** RECORDED INFORMATION follows **

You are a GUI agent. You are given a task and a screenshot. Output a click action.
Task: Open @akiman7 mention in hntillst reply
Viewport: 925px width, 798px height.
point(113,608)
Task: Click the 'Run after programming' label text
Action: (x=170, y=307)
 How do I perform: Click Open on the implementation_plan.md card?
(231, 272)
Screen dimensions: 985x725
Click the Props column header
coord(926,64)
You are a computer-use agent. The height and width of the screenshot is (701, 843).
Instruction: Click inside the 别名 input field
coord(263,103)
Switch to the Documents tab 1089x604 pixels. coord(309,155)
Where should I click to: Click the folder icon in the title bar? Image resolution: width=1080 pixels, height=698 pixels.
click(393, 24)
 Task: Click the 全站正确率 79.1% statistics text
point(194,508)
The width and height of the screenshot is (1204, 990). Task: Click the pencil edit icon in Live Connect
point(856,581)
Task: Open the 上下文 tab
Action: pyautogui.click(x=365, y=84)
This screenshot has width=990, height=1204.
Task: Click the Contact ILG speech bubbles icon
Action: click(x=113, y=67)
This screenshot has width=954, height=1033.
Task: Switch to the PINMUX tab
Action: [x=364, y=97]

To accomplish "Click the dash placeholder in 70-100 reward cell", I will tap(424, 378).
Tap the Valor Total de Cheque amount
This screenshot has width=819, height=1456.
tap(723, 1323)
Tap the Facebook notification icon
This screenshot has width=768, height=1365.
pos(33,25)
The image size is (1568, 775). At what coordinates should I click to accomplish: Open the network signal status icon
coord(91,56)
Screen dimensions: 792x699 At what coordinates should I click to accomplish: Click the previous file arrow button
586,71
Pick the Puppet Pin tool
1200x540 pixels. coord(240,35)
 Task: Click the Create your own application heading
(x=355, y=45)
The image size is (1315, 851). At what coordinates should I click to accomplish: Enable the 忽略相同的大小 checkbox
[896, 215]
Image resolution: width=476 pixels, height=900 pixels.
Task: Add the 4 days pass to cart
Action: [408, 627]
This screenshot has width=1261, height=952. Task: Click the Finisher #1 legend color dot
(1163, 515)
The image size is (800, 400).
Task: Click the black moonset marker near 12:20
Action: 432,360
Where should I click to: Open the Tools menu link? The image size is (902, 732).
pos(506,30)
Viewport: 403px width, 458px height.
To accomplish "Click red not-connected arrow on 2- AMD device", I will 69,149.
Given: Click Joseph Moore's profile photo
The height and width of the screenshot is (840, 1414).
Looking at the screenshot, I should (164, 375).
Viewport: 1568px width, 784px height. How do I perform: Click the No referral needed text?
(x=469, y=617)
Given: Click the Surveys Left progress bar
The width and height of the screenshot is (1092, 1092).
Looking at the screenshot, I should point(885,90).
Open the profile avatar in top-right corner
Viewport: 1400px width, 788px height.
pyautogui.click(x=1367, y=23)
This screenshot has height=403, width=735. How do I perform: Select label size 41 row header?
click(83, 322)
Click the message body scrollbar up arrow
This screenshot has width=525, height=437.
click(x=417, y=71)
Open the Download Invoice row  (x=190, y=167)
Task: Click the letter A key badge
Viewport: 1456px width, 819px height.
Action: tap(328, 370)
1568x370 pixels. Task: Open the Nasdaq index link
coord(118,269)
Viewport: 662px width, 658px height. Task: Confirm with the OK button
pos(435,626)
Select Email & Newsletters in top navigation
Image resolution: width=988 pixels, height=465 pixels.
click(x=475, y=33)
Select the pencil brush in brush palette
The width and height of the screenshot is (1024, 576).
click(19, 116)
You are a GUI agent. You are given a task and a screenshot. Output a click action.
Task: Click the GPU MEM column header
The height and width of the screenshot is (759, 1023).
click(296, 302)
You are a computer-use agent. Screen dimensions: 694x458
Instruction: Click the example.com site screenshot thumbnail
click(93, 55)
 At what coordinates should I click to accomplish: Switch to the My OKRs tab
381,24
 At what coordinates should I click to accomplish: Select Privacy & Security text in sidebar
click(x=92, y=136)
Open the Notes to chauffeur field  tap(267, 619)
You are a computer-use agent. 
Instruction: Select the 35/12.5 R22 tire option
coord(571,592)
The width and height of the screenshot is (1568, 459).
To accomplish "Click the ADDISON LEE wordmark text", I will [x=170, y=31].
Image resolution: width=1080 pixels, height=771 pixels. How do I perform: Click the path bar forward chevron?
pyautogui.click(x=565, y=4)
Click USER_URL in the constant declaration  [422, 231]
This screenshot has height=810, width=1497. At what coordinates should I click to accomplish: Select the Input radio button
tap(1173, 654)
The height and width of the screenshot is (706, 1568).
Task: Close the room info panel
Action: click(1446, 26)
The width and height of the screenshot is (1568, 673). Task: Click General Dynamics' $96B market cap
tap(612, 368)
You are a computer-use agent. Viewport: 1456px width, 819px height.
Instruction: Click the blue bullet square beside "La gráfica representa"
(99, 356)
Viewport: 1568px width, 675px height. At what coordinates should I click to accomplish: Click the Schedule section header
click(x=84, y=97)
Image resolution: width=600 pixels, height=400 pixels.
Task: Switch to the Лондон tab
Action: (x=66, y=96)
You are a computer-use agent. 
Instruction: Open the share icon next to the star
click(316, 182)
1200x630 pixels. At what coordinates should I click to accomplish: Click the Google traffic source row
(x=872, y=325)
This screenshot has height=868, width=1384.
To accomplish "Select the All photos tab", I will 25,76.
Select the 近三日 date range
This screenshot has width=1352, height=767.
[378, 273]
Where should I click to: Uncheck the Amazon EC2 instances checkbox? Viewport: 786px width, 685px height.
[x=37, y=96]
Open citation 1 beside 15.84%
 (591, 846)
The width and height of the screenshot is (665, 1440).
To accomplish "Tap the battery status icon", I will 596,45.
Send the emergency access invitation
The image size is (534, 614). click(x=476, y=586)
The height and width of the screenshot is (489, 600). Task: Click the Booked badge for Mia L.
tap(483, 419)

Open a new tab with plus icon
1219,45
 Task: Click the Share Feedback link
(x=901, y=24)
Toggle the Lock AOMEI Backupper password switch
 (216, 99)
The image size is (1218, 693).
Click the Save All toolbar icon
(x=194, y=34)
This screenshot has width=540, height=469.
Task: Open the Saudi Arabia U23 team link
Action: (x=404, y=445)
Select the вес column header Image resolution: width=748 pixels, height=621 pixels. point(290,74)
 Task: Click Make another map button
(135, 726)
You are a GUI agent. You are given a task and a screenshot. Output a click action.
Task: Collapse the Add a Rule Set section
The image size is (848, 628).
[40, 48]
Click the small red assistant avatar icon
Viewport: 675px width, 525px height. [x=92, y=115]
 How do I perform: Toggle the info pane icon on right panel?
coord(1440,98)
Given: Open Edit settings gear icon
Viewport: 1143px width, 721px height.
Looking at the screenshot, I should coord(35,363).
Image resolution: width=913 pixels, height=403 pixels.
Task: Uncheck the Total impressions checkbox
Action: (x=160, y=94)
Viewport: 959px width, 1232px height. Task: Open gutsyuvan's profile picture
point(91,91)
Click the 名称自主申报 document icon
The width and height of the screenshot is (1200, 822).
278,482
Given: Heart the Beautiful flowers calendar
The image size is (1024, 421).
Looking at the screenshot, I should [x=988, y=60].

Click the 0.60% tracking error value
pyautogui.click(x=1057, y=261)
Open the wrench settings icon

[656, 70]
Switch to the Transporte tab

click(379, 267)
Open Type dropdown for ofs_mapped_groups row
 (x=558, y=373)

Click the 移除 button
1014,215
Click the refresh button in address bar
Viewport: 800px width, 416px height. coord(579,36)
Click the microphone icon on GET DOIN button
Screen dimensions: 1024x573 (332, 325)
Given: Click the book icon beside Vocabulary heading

** End of RECORDED INFORMATION **

Write out the material again, matching every line.

You are a GUI agent. You are given a task and a screenshot. Output a click action.
Task: Open @akiman7 mention in hntillst reply
Viewport: 925px width, 798px height.
point(113,608)
Task: Click the 'Run after programming' label text
Action: (x=170, y=307)
 How do I perform: Click Open on the implementation_plan.md card?
(231, 272)
Screen dimensions: 985x725
Click the Props column header
coord(926,64)
You are a computer-use agent. The height and width of the screenshot is (701, 843).
Instruction: Click inside the 别名 input field
coord(263,103)
Switch to the Documents tab 1089x604 pixels. coord(309,155)
Where should I click to: Click the folder icon in the title bar? Image resolution: width=1080 pixels, height=698 pixels.
click(393, 24)
 Task: Click the 全站正确率 79.1% statistics text
point(194,508)
The width and height of the screenshot is (1204, 990). Task: Click the pencil edit icon in Live Connect
point(856,581)
Task: Open the 上下文 tab
Action: pyautogui.click(x=365, y=84)
This screenshot has width=990, height=1204.
Task: Click the Contact ILG speech bubbles icon
Action: click(x=113, y=67)
This screenshot has width=954, height=1033.
Task: Switch to the PINMUX tab
Action: [x=364, y=97]

To accomplish "Click the dash placeholder in 70-100 reward cell", I will tap(424, 378).
Tap the Valor Total de Cheque amount
This screenshot has width=819, height=1456.
tap(723, 1323)
Tap the Facebook notification icon
This screenshot has width=768, height=1365.
pos(33,25)
The image size is (1568, 775). At what coordinates should I click to accomplish: Open the network signal status icon
coord(91,56)
Screen dimensions: 792x699 At what coordinates should I click to accomplish: Click the previous file arrow button
586,71
Pick the Puppet Pin tool
1200x540 pixels. coord(240,35)
 Task: Click the Create your own application heading
(x=355, y=45)
The image size is (1315, 851). At what coordinates should I click to accomplish: Enable the 忽略相同的大小 checkbox
[896, 215]
Image resolution: width=476 pixels, height=900 pixels.
Task: Add the 4 days pass to cart
Action: [408, 627]
This screenshot has width=1261, height=952. Task: Click the Finisher #1 legend color dot
(1163, 515)
The image size is (800, 400).
Task: Click the black moonset marker near 12:20
Action: 432,360
Where should I click to: Open the Tools menu link? The image size is (902, 732).
pos(506,30)
Viewport: 403px width, 458px height.
To accomplish "Click red not-connected arrow on 2- AMD device", I will 69,149.
Given: Click Joseph Moore's profile photo
The height and width of the screenshot is (840, 1414).
Looking at the screenshot, I should (164, 375).
Viewport: 1568px width, 784px height. How do I perform: Click the No referral needed text?
(x=469, y=617)
Given: Click the Surveys Left progress bar
The width and height of the screenshot is (1092, 1092).
Looking at the screenshot, I should point(885,90).
Open the profile avatar in top-right corner
Viewport: 1400px width, 788px height.
pyautogui.click(x=1367, y=23)
This screenshot has height=403, width=735. How do I perform: Select label size 41 row header?
click(83, 322)
Click the message body scrollbar up arrow
This screenshot has width=525, height=437.
click(x=417, y=71)
Open the Download Invoice row  (x=190, y=167)
Task: Click the letter A key badge
Viewport: 1456px width, 819px height.
Action: tap(328, 370)
1568x370 pixels. Task: Open the Nasdaq index link
coord(118,269)
Viewport: 662px width, 658px height. Task: Confirm with the OK button
pos(435,626)
Select Email & Newsletters in top navigation
Image resolution: width=988 pixels, height=465 pixels.
click(x=475, y=33)
Select the pencil brush in brush palette
The width and height of the screenshot is (1024, 576).
click(19, 116)
You are a GUI agent. You are given a task and a screenshot. Output a click action.
Task: Click the GPU MEM column header
The height and width of the screenshot is (759, 1023).
click(296, 302)
You are a computer-use agent. Screen dimensions: 694x458
Instruction: Click the example.com site screenshot thumbnail
click(93, 55)
 At what coordinates should I click to accomplish: Switch to the My OKRs tab
381,24
 At what coordinates should I click to accomplish: Select Privacy & Security text in sidebar
click(x=92, y=136)
Open the Notes to chauffeur field  tap(267, 619)
You are a computer-use agent. 
Instruction: Select the 35/12.5 R22 tire option
coord(571,592)
The width and height of the screenshot is (1568, 459).
To accomplish "Click the ADDISON LEE wordmark text", I will [x=170, y=31].
Image resolution: width=1080 pixels, height=771 pixels. How do I perform: Click the path bar forward chevron?
pyautogui.click(x=565, y=4)
Click USER_URL in the constant declaration  [422, 231]
This screenshot has height=810, width=1497. At what coordinates should I click to accomplish: Select the Input radio button
tap(1173, 654)
The height and width of the screenshot is (706, 1568).
Task: Close the room info panel
Action: click(1446, 26)
The width and height of the screenshot is (1568, 673). Task: Click General Dynamics' $96B market cap
tap(612, 368)
You are a computer-use agent. Viewport: 1456px width, 819px height.
Instruction: Click the blue bullet square beside "La gráfica representa"
(99, 356)
Viewport: 1568px width, 675px height. At what coordinates should I click to accomplish: Click the Schedule section header
click(x=84, y=97)
Image resolution: width=600 pixels, height=400 pixels.
Task: Switch to the Лондон tab
Action: (x=66, y=96)
You are a computer-use agent. 
Instruction: Open the share icon next to the star
click(316, 182)
1200x630 pixels. At what coordinates should I click to accomplish: Click the Google traffic source row
(x=872, y=325)
This screenshot has height=868, width=1384.
To accomplish "Select the All photos tab", I will 25,76.
Select the 近三日 date range
This screenshot has width=1352, height=767.
[378, 273]
Where should I click to: Uncheck the Amazon EC2 instances checkbox? Viewport: 786px width, 685px height.
[x=37, y=96]
Open citation 1 beside 15.84%
 (591, 846)
The width and height of the screenshot is (665, 1440).
To accomplish "Tap the battery status icon", I will 596,45.
Send the emergency access invitation
The image size is (534, 614). click(x=476, y=586)
The height and width of the screenshot is (489, 600). Task: Click the Booked badge for Mia L.
tap(483, 419)

Open a new tab with plus icon
1219,45
 Task: Click the Share Feedback link
(x=901, y=24)
Toggle the Lock AOMEI Backupper password switch
 (216, 99)
The image size is (1218, 693).
Click the Save All toolbar icon
(x=194, y=34)
This screenshot has width=540, height=469.
Task: Open the Saudi Arabia U23 team link
Action: (x=404, y=445)
Select the вес column header Image resolution: width=748 pixels, height=621 pixels. point(290,74)
 Task: Click Make another map button
(135, 726)
You are a GUI agent. You are given a task and a screenshot. Output a click action.
Task: Collapse the Add a Rule Set section
The image size is (848, 628).
[40, 48]
Click the small red assistant avatar icon
Viewport: 675px width, 525px height. [x=92, y=115]
 How do I perform: Toggle the info pane icon on right panel?
coord(1440,98)
Given: Open Edit settings gear icon
Viewport: 1143px width, 721px height.
Looking at the screenshot, I should coord(35,363).
Image resolution: width=913 pixels, height=403 pixels.
Task: Uncheck the Total impressions checkbox
Action: (x=160, y=94)
Viewport: 959px width, 1232px height. Task: Open gutsyuvan's profile picture
point(91,91)
Click the 名称自主申报 document icon
The width and height of the screenshot is (1200, 822).
278,482
Given: Heart the Beautiful flowers calendar
The image size is (1024, 421).
Looking at the screenshot, I should [x=988, y=60].

Click the 0.60% tracking error value
pyautogui.click(x=1057, y=261)
Open the wrench settings icon

[656, 70]
Switch to the Transporte tab

click(379, 267)
Open Type dropdown for ofs_mapped_groups row
 (x=558, y=373)

Click the 移除 button
1014,215
Click the refresh button in address bar
Viewport: 800px width, 416px height. coord(579,36)
Click the microphone icon on GET DOIN button
Screen dimensions: 1024x573 (332, 325)
Given: Click the book icon beside Vocabulary heading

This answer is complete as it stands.